To summarize all of the above, the mechanisms leading to brain death can be represented as follows.
It has been established that when cerebral blood flow ceases and necrotic changes in the brain tissue begin, the rate of irreversible death of different parts of the brain is different. Thus, neurons of the hippocampus, pear-shaped neurons (Purkinje cells), neurons of the dentate nucleus of the cerebellum, large neurons of the new cortex and basal ganglia are most sensitive to a lack of blood supply. At the same time, cells of the spinal cord, small neurons of the cerebral cortex, and the main part of the thalamus are much less sensitive to anoxia. However, if the blood does not enter the cranial cavity within 30 minutes, this leads to a complete and irreversible destruction of the structural integrity of the main parts of the CNS.
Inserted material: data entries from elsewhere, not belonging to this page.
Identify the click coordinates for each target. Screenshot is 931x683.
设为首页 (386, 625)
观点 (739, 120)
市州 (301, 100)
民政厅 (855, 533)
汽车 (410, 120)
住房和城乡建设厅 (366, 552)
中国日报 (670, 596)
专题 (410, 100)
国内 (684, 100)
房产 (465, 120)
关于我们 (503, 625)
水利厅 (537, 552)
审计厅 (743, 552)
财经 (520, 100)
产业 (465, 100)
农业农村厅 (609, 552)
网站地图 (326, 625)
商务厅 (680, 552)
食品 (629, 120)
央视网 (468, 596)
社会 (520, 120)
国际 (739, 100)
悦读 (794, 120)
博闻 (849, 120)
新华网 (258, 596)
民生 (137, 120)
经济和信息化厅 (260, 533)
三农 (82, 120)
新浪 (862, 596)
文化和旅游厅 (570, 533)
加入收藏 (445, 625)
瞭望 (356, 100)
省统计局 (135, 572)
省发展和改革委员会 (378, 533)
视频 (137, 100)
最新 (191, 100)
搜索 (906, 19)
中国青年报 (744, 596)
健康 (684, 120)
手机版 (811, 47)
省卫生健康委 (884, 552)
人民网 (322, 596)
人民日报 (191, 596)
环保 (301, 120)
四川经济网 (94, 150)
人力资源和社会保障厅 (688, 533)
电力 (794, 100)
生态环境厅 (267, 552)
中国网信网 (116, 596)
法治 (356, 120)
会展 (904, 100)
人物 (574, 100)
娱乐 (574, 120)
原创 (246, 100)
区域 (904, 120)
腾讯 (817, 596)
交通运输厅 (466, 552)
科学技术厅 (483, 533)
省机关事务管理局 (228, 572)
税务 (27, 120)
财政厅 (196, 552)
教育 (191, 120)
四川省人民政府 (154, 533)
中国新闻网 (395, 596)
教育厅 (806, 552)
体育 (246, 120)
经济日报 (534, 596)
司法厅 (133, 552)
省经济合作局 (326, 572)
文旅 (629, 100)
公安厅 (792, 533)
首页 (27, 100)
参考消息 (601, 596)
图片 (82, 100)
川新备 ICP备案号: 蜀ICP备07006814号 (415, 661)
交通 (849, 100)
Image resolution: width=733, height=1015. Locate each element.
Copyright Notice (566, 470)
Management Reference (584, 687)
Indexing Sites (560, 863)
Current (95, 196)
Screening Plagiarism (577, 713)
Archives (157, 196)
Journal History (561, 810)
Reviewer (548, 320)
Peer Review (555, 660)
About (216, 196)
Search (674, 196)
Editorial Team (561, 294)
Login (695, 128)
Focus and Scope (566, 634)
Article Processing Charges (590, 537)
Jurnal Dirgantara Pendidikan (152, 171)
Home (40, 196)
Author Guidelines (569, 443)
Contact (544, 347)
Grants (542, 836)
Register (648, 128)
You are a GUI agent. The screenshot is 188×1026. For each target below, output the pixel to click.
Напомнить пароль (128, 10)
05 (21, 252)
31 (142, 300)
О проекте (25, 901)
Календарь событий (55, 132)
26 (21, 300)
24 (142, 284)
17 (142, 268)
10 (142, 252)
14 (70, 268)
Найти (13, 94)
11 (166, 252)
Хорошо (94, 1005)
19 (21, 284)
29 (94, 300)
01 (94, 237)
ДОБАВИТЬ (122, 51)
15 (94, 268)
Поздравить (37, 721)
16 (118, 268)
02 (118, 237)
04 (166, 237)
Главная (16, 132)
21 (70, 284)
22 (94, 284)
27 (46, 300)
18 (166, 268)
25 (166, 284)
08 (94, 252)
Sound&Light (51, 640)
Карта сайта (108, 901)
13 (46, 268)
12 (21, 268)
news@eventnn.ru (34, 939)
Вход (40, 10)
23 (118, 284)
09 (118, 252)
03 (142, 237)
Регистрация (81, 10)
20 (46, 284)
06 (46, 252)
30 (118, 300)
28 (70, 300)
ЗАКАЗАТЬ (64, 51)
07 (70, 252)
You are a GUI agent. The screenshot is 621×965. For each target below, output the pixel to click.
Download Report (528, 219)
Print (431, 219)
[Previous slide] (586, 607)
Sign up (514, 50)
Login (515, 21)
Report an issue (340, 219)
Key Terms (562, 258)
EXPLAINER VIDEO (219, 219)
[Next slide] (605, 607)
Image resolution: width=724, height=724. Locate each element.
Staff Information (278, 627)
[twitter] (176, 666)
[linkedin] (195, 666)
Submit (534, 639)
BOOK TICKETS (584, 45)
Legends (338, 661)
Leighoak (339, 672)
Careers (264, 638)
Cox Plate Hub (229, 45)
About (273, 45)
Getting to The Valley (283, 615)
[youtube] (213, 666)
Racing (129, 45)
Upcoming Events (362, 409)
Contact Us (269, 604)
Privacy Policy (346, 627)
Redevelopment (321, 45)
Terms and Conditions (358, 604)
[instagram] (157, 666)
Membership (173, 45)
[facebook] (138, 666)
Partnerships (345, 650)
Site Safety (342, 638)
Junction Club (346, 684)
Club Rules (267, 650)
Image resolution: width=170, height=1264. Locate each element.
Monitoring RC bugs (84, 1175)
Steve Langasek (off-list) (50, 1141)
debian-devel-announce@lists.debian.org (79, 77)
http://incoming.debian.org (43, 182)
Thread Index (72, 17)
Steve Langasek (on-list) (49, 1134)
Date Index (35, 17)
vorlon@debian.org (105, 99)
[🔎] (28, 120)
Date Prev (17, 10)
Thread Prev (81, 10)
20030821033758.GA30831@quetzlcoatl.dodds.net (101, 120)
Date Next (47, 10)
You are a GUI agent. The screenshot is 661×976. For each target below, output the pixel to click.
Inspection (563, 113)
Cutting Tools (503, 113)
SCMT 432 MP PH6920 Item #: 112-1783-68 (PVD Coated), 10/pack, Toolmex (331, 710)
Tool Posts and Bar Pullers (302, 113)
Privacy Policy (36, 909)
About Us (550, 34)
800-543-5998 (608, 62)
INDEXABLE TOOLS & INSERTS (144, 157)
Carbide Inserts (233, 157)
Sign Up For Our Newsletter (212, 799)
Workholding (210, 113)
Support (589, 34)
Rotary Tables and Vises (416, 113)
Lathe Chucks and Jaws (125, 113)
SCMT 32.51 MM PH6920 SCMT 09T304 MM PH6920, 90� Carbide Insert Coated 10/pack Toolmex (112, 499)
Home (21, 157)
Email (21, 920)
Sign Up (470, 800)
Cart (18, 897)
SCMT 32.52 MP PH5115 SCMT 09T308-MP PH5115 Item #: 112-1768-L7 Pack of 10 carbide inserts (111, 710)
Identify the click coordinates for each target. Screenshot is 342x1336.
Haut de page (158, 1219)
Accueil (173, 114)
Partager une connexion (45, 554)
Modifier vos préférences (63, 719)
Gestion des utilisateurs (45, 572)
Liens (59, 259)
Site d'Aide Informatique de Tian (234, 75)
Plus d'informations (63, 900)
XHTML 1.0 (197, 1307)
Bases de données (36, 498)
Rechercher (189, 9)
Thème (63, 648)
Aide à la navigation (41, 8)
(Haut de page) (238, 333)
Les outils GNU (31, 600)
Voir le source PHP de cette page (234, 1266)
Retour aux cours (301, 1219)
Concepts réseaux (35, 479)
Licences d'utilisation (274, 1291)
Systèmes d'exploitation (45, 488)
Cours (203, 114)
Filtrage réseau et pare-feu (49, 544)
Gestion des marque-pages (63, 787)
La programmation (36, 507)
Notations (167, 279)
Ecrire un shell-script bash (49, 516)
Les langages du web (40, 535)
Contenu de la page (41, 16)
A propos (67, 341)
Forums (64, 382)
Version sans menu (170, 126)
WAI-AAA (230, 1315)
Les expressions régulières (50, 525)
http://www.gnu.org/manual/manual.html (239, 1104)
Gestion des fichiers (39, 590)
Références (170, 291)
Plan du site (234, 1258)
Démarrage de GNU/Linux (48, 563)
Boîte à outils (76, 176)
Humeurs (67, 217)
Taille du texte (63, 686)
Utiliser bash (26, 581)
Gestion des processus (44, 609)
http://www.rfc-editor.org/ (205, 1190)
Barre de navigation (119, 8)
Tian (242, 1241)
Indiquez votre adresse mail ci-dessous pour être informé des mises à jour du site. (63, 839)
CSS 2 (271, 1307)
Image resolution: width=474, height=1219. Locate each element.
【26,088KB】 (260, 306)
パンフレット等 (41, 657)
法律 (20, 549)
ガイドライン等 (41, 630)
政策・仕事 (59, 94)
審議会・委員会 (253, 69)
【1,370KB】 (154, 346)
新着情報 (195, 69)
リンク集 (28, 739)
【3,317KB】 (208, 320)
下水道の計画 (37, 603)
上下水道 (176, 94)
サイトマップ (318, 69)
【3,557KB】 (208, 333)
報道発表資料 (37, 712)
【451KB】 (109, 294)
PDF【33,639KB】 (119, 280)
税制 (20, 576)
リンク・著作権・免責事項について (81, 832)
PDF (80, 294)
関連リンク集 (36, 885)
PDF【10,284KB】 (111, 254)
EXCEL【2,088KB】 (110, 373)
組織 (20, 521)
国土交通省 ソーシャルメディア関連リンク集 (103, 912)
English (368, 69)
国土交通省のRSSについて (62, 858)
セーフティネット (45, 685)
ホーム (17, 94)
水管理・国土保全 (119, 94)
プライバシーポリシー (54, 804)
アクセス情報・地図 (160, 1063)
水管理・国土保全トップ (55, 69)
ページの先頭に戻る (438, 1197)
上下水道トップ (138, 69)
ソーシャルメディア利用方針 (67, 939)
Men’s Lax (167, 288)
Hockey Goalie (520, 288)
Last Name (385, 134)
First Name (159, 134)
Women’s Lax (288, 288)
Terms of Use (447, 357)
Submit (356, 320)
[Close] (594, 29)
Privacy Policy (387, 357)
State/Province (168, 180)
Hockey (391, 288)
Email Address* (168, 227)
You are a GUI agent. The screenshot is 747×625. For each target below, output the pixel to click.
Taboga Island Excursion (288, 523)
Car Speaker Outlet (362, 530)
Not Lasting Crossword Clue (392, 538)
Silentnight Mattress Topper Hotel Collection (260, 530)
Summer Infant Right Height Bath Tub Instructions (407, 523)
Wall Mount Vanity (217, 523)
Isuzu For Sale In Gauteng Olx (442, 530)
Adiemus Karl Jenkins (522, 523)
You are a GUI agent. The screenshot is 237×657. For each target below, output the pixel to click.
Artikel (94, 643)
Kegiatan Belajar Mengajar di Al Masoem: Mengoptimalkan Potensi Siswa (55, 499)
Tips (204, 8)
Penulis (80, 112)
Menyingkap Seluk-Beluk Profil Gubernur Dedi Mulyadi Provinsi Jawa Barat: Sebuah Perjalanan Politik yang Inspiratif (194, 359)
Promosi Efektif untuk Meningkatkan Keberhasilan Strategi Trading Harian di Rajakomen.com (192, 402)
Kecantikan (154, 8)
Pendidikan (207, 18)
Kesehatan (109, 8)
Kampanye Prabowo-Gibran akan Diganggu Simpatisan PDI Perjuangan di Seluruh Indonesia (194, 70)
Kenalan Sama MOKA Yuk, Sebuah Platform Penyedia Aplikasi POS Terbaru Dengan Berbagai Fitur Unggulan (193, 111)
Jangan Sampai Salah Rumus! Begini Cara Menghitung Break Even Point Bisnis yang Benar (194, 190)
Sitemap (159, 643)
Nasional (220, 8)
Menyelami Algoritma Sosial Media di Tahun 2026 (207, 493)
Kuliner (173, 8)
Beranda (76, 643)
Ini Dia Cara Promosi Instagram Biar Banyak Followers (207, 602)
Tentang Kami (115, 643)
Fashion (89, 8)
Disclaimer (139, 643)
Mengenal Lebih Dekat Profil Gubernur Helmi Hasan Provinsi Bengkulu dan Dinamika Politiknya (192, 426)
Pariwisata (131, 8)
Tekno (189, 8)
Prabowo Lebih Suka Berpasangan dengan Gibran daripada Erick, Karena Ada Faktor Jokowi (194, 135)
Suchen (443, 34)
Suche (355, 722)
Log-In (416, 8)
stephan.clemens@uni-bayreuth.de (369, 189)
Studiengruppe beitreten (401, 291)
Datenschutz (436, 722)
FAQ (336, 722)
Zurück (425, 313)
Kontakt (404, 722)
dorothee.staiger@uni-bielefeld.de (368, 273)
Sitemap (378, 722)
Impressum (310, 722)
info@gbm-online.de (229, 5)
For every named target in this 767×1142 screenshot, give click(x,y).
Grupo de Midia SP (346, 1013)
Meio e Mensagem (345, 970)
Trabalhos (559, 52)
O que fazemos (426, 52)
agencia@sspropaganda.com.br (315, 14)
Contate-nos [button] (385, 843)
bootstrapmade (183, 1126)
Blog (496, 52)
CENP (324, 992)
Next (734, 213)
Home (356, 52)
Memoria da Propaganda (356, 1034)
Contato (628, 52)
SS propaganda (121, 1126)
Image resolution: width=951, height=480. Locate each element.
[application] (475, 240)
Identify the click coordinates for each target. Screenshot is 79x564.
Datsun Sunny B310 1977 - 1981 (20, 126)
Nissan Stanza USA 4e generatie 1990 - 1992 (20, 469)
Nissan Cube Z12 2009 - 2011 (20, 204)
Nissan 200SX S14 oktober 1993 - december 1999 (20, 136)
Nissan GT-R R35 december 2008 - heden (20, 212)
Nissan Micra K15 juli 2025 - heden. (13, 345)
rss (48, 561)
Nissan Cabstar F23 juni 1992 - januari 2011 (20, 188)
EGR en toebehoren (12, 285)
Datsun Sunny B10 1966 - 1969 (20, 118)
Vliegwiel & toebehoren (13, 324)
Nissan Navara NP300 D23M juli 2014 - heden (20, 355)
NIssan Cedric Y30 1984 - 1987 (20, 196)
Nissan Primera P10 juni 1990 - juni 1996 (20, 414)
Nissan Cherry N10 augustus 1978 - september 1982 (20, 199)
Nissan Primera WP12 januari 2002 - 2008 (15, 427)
So, brain death occurs when arterial blood stops flowing into the cranial cavity. As soon as the supply of nutrients to the brain tissue stops, the processes of necrosis and apoptosis begin. Autolysis develops most rapidly in the diencephalon and cerebellum. As mechanical ventilation is carried out in a patient with stopped cerebral blood flow, the brain gradually becomes necrotic, characteristic changes appear that directly depend on the duration of respiratory support. Such transformations were first identified and described in patients who were on mechanical ventilation for more than 12 hours in transcendental coma. In this regard, in most English-language and Russian-language publications, this condition is referred to as the "respiratory brain". According to some researchers, this term does not quite adequately reflect the relationship of necrotic changes with mechanical ventilation, while the main role is assigned to the cessation of cerebral blood flow, however, this term has received worldwide recognition and is widely used to determine necrotic changes in the brain of patients whose condition meets the criteria for brain death. more than 12 hours
In Russia, L.M. Popov. The duration of mechanical ventilation until the development of extrasystole ranged from 5 to 113 hours. According to the duration of stay in this state, 3 stages of morphological changes in the brain, characteristic of the "respiratory brain", were distinguished. The picture was supplemented by necrosis of the 2 upper segments of the spinal cord (an obligate sign).
Quite characteristic in the subarachnoid and subdural spaces of the spinal cord are microparticles of necrotic cerebellar tissue, carried with a current of liquor to the distal segments.